S&P may cut $12 BILLION in Sub-prime bond ratings

Standard & Poors announced today that it is putting more than $12 Billion worth of bonds tied to sub prime loans on watch. Following the announcement the U.S. dollar fell to new lows against foreign currencies.

Christopher Whalen from Institutional Risk Analytics said “When a ratings agency puts an ENTIRE class on watch, it forces credit officers to re-evaluate EVERYTHING. This could be one of the triggers we’ve all feared”

Hate to keep posting this stuff, I really do, but man, pay attention people. Your watching a train wreck starting to happen.

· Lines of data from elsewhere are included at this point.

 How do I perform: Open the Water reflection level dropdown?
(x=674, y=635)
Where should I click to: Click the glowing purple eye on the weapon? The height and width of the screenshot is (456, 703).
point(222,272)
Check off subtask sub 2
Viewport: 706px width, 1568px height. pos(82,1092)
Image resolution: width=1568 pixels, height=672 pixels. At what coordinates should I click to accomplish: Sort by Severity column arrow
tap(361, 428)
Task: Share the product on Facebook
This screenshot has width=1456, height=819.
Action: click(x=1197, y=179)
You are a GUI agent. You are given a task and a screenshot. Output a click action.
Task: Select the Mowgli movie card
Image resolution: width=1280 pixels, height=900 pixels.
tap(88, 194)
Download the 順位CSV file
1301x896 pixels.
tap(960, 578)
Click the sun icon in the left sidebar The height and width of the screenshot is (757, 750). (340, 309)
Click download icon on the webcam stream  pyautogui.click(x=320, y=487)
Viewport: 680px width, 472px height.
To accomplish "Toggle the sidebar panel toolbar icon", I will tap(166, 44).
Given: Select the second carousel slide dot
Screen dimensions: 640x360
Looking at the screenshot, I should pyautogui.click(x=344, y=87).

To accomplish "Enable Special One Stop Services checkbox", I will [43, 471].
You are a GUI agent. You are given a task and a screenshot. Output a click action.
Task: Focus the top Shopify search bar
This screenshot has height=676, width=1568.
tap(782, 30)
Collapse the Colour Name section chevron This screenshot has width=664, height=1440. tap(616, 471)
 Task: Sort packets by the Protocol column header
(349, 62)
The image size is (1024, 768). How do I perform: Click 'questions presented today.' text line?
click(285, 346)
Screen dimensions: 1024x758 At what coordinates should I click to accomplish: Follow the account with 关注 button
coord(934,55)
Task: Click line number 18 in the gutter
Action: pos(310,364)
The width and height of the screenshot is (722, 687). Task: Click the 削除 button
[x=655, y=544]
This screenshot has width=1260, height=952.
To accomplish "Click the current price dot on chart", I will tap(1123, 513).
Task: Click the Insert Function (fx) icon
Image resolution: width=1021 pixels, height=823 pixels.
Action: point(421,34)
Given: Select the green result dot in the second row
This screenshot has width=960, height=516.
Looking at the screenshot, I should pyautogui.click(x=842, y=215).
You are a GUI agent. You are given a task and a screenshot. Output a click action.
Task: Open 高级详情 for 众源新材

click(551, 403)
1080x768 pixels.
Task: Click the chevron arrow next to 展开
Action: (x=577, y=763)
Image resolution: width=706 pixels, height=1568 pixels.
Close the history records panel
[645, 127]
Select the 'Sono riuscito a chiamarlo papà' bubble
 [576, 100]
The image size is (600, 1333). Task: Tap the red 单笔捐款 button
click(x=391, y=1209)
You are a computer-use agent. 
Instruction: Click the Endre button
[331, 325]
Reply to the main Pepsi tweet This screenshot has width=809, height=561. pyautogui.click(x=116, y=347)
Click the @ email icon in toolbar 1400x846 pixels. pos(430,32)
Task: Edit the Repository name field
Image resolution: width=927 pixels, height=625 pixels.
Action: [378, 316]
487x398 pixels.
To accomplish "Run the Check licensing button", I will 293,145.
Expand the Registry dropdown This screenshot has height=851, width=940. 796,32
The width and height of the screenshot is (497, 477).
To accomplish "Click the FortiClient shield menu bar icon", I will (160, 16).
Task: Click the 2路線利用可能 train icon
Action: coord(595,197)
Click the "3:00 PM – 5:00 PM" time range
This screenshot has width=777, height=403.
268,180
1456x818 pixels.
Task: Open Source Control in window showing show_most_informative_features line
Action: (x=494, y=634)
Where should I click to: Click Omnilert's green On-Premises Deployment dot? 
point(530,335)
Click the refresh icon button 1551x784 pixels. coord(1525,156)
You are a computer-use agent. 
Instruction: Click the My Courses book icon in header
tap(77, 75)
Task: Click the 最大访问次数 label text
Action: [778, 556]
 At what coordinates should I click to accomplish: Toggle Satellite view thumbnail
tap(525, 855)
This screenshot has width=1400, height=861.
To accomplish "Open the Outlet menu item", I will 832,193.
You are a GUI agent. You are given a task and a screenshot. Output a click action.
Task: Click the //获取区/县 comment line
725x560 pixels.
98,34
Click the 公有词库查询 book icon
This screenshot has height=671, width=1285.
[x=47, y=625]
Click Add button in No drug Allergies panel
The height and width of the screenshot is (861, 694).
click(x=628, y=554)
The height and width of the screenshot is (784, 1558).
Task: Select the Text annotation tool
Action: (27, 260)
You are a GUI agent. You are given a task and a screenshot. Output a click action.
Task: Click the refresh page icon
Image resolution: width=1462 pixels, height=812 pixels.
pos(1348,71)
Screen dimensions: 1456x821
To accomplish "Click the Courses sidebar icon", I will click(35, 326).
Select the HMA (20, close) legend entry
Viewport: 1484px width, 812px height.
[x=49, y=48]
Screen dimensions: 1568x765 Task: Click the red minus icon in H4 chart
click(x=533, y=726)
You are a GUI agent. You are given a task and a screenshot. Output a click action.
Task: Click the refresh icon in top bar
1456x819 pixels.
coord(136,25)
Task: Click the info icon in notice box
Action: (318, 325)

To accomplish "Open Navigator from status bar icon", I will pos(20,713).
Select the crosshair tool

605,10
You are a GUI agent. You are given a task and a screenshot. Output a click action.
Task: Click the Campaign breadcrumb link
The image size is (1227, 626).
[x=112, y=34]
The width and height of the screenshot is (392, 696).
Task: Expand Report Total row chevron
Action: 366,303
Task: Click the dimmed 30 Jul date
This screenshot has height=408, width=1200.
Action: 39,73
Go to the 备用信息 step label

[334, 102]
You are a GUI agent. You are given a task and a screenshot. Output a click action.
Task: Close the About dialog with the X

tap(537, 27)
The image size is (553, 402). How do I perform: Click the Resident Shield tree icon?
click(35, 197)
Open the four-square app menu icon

I enjoy reading your postings because they are informational, but you are right man do you EVER have good news for us? :biggrin

I think I’m the one for good news, right pete? Email me and I will give you an inspirational message in your email every morning!! Just kidding. Pete is obviously somebody that knows what he is talking about and very informative. I agree 100% with his tactics right now, buy low, sell low. Exactly what we are doing. Don’t buy it unless it’s a steal! Then make it better than anything else in it’s price range, then list it lower.

Thanks Jared,

I could use some good news in my neck of the woods. South Eastern New England.

I live in a small state (the smallest) Last week we had 250 foreclosure notices in the local newspaper. 250!! To give you guy’s an idea of the scope of this thing LAST year at this time we had exactly 22!!! That is MIND boggeling to me.

I’m sick of posting this stuff believe me. But I gotta tell you, I read some of these posts and people are just not seeing it. Did anyone read the Phenix post??? We’ve got Dee from Texas saying that it is not going good there. She’s being HONEST. Then the very next post we have a realtor telling everyone how GREAT it is there. You HAVE to read it. I’ve read some rosy outlooks but MY GOD!!!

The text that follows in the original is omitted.